What's My District, Anyway?

A small humbling moment — May 9, 2026

Hi everyone,

I confidently went to the zip lookup on election2026.net this morning to test it… and lo and behold, it told me I was in California's 41st congressional district. According to my actual sample ballot, I'm in the 48th. So our local lookup was wrong.

Fine, I thought — I'll just point users at the official US government tools. house.gov has a "find your representative" search. census.gov has "My Congressional District." Surely those are right.

They weren't. Both told me CA-41. My sample ballot still says CA-48.

Even the .gov sites are wrong

Whether it's address ambiguity, mid-decade redistricting in California, lag between the official maps and what these tools display, or just plain bad data — the federal lookup tools are not reliable enough to be the source of truth for an individual voter. The only authoritative source is the sample ballot your county registrar mails to you.

I updated election2026.net and elecciones2026.net accordingly. The zip search is gone. The page now leads with a clear notice that the sample ballot is the only reliable source, then offers the .gov tools as a starting point with a warning to verify.

The bigger lesson

I have to keep reminding myself: Quarex isn't supposed to contain information — it finds the best information at the time of asking.

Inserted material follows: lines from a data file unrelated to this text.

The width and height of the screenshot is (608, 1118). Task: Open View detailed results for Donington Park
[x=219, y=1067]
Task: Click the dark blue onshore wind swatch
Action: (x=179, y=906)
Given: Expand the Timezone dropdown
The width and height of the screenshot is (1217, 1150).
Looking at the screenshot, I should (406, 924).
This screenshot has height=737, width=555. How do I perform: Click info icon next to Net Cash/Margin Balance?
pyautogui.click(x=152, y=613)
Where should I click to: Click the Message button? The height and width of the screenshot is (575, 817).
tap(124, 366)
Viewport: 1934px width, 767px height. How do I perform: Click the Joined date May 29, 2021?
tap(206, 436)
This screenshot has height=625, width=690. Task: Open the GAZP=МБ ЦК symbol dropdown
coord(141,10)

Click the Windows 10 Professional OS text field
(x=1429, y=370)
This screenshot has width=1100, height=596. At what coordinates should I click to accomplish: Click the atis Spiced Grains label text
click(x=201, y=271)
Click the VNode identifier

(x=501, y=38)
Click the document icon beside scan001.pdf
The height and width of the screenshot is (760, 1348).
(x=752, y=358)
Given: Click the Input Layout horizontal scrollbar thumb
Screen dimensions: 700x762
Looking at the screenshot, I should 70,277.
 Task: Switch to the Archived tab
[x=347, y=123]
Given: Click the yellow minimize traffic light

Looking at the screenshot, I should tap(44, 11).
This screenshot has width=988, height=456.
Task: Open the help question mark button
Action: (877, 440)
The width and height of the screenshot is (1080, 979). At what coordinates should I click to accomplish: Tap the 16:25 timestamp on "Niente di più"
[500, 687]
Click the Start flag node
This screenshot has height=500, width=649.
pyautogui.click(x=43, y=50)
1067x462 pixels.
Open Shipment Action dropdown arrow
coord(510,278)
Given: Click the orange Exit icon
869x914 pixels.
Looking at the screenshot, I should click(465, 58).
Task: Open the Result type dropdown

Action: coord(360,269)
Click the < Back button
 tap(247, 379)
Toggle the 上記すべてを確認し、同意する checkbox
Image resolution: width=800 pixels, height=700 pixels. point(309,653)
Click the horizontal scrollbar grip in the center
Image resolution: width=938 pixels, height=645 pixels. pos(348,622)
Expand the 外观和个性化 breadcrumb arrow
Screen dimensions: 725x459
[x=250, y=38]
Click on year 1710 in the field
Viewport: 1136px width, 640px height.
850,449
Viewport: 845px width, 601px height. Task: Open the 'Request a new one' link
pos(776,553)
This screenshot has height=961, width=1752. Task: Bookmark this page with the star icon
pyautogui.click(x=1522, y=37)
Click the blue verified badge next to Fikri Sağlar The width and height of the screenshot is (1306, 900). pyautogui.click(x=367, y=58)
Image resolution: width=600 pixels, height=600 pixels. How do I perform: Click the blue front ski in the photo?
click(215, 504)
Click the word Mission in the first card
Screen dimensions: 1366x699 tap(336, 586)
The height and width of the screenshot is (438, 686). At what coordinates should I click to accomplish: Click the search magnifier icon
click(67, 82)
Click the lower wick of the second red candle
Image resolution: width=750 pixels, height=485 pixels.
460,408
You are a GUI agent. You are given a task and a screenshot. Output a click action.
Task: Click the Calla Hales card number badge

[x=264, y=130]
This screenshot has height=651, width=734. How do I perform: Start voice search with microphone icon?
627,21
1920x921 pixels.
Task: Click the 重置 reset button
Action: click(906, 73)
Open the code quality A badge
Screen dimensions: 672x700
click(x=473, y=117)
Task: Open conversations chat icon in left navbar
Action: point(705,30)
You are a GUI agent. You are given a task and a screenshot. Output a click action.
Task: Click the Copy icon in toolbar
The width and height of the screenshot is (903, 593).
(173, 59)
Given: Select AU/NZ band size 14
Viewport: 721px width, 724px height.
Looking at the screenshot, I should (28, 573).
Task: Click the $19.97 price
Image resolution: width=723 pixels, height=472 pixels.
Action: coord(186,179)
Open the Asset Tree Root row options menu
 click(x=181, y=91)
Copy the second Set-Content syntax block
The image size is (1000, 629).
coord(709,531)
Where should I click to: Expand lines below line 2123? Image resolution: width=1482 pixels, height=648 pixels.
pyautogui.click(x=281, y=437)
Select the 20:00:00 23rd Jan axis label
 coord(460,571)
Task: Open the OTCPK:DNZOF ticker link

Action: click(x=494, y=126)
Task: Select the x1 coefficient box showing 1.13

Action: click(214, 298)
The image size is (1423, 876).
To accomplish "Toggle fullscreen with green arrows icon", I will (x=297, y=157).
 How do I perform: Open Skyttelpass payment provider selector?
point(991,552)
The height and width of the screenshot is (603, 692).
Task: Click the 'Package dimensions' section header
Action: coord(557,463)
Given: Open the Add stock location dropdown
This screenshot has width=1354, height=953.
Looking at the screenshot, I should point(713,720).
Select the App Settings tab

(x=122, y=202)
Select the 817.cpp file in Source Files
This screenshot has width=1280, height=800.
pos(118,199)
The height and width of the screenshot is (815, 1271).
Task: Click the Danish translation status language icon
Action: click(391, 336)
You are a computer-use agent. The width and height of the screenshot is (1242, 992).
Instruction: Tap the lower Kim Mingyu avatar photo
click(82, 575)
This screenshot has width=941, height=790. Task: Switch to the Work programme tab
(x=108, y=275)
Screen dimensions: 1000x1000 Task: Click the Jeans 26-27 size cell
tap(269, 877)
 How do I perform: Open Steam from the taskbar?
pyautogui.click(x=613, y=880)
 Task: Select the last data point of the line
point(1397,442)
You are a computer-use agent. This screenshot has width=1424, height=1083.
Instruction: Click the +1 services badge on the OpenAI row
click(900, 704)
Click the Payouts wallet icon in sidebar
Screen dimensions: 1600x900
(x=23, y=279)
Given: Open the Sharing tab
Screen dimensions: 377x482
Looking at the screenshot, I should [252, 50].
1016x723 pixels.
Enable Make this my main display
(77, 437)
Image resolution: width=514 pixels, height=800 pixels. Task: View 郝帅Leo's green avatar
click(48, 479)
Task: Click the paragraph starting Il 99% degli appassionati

The minute we try to bake "the answer" into a static page or a precomputed lookup, we inherit every staleness, every edge case, every redistricting cycle that the source data has. We become a worse copy of someone else's database.

Where Quarex is actually strong is the opposite: structured live research. Type a question into Quarex Compose or QuarexNews, and the system goes out and finds what's true today, sourced and traceable. That's the model. Static district lookups baked into a JSON file? That's the model we should keep walking away from.

Small course-correction, but a useful one. Thanks to whoever's out there checking my work — this kind of catch is exactly why I keep sending these.